Bas les masques ! Concomitamment à la crise des gilets jaunes et au scandale de la Ligue du LOL, Emmanuel Macron s’est lancé dans une guerre pour pacifier internet. Le détail de ce vaste programme sera contenu, a annoncé le chef de l’Etat mercredi 20 février lors du dîner du Crif, dans une loi contre la « cyberhaine » prévue pour mai prochain. Dans les plans de bataille envisagés par le président de la République figure notamment la levée de l’anonymat en ligne. Il y a pourtant peu de chances que la mesure permette de mettre fin aux délits en ligne, à l’inverse, elle pourrait compromettre la sécurité et les libertés individuelles des internautes.
UN CHEVAL DE BATAILLE POLITIQUE
" Derrière chaque pseudonyme, il y a un nom, un visage, une identité. Faut-il interdire partout sur Internet l’anonymat ? Je pense que nous pourrions aller par cette voie à quelques égards vers le pire. Il faudra donc y réfléchir à deux fois ", a déclaré Emmanuel Macron mercredi, plaidant pour la facilitation et l’accélération de la levée de l’anonymat en cas de délit.

▶ Données enregistrées:
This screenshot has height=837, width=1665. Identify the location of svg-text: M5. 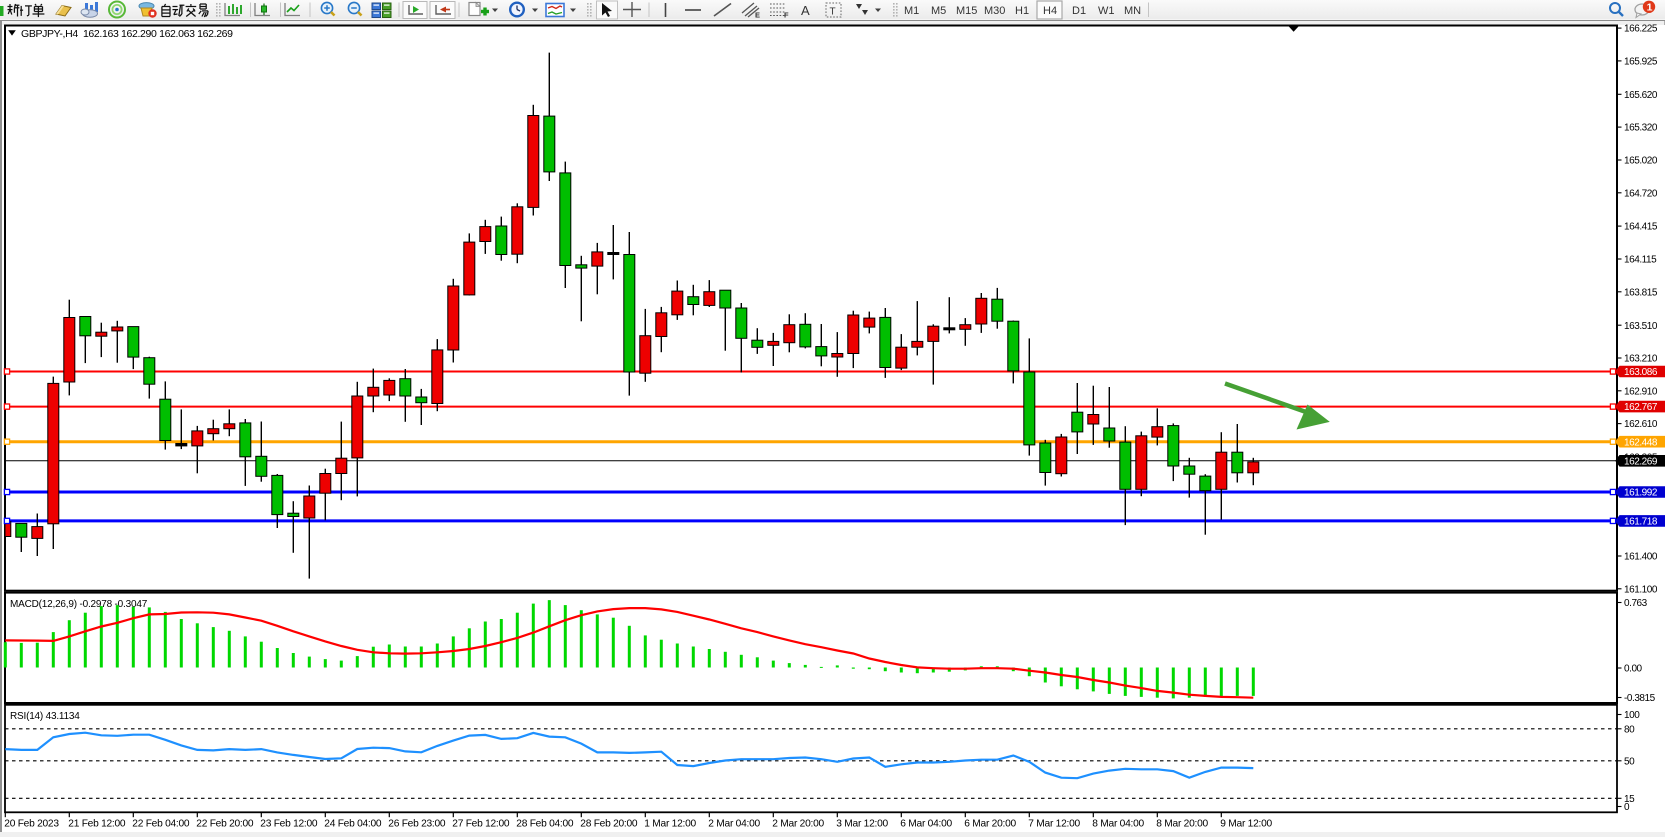
(938, 11).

▶ Consigne 1:
D'après l'extrait sur l'anonymat en ligne, pour quand la loi contre la « cyberhaine » est-elle prévue ?
▶ Consigne 2:
Poursuivez l'extrait sur l'anonymat en ligne à la suite de sa dernière phrase.

▶ Réponse 1:
Pour mai prochain.

▶ Réponse 2:
Le président de la République n’a pas toujours tenu un discours si modéré. Le 18 janvier à Souillac, le président de la « start-up nation » avait expliqué vouloir remettre de l’ordre dans le « world wide web ». " Ce que nous devons réussir d’abord, c’est une forme d’hygiène démocratique du statut de l’information. Je crois qu’on doit aller vers une levée progressive de toute forme d’anonymat. On doit aller vers des processus où l’on sait distinguer le vrai du faux, où l’on doit savoir d’où les gens parlent et pourquoi ils disent les choses ", avait détaillé Emmanuel Macron devant un parterre d’élus. L’idée lui trottait déjà dans la tête depuis quelques mois : en novembre 2018, lors du discours inauguralde l’Internet Governance Forum, à l’Unesco, le président avait déjà fait une déclaration en ce sens. " Nos gouvernements, nos populations ne vont pas pouvoir tolérer encore longtemps les torrents de haine que déversent en ligne des auteurs protégés par un anonymat devenu problématique ", avait-il averti.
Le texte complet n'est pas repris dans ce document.